#### [Required action]
Give back every line of the data, transcribed exactly.

#### [Data for processing]
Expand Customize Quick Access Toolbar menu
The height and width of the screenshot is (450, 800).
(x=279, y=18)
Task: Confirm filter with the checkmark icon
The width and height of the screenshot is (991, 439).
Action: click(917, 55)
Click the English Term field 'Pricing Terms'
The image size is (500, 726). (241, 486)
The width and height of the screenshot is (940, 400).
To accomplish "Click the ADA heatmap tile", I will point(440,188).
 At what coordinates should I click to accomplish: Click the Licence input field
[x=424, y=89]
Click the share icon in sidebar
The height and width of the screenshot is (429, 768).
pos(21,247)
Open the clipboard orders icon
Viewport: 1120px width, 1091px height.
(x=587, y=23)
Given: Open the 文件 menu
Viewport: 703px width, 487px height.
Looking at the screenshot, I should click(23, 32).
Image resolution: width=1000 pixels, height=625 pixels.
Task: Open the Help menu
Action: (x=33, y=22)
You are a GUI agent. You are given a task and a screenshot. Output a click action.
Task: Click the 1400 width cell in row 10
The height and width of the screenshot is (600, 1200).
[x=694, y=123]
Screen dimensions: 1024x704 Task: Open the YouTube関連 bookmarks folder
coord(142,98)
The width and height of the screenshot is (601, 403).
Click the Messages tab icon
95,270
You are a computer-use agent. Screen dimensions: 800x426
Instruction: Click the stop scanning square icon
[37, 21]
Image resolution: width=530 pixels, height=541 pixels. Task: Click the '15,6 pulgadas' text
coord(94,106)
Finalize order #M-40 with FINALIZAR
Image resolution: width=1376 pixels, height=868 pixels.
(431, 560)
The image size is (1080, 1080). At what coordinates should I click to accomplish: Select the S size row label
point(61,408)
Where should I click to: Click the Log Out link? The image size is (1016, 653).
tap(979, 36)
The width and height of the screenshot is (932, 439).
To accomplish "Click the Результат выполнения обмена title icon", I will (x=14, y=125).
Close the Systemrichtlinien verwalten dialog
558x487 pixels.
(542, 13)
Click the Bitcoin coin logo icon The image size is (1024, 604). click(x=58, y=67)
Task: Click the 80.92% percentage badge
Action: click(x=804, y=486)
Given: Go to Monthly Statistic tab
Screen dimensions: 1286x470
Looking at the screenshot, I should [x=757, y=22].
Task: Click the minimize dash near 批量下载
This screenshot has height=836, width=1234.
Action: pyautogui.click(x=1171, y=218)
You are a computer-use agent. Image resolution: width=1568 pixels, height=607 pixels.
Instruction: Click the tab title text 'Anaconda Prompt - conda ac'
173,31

#### [Reply to the task]
Expand Customize Quick Access Toolbar menu
The height and width of the screenshot is (450, 800).
(x=279, y=18)
Task: Confirm filter with the checkmark icon
The width and height of the screenshot is (991, 439).
Action: click(917, 55)
Click the English Term field 'Pricing Terms'
The image size is (500, 726). (241, 486)
The width and height of the screenshot is (940, 400).
To accomplish "Click the ADA heatmap tile", I will point(440,188).
 At what coordinates should I click to accomplish: Click the Licence input field
[x=424, y=89]
Click the share icon in sidebar
The height and width of the screenshot is (429, 768).
pos(21,247)
Open the clipboard orders icon
Viewport: 1120px width, 1091px height.
(x=587, y=23)
Given: Open the 文件 menu
Viewport: 703px width, 487px height.
Looking at the screenshot, I should click(23, 32).
Image resolution: width=1000 pixels, height=625 pixels.
Task: Open the Help menu
Action: (x=33, y=22)
You are a GUI agent. You are given a task and a screenshot. Output a click action.
Task: Click the 1400 width cell in row 10
The height and width of the screenshot is (600, 1200).
[x=694, y=123]
Screen dimensions: 1024x704 Task: Open the YouTube関連 bookmarks folder
coord(142,98)
The width and height of the screenshot is (601, 403).
Click the Messages tab icon
95,270
You are a computer-use agent. Screen dimensions: 800x426
Instruction: Click the stop scanning square icon
[37, 21]
Image resolution: width=530 pixels, height=541 pixels. Task: Click the '15,6 pulgadas' text
coord(94,106)
Finalize order #M-40 with FINALIZAR
Image resolution: width=1376 pixels, height=868 pixels.
(431, 560)
The image size is (1080, 1080). At what coordinates should I click to accomplish: Select the S size row label
point(61,408)
Where should I click to: Click the Log Out link? The image size is (1016, 653).
tap(979, 36)
The width and height of the screenshot is (932, 439).
To accomplish "Click the Результат выполнения обмена title icon", I will (x=14, y=125).
Close the Systemrichtlinien verwalten dialog
558x487 pixels.
(542, 13)
Click the Bitcoin coin logo icon The image size is (1024, 604). click(x=58, y=67)
Task: Click the 80.92% percentage badge
Action: click(x=804, y=486)
Given: Go to Monthly Statistic tab
Screen dimensions: 1286x470
Looking at the screenshot, I should [x=757, y=22].
Task: Click the minimize dash near 批量下载
This screenshot has height=836, width=1234.
Action: pyautogui.click(x=1171, y=218)
You are a computer-use agent. Image resolution: width=1568 pixels, height=607 pixels.
Instruction: Click the tab title text 'Anaconda Prompt - conda ac'
173,31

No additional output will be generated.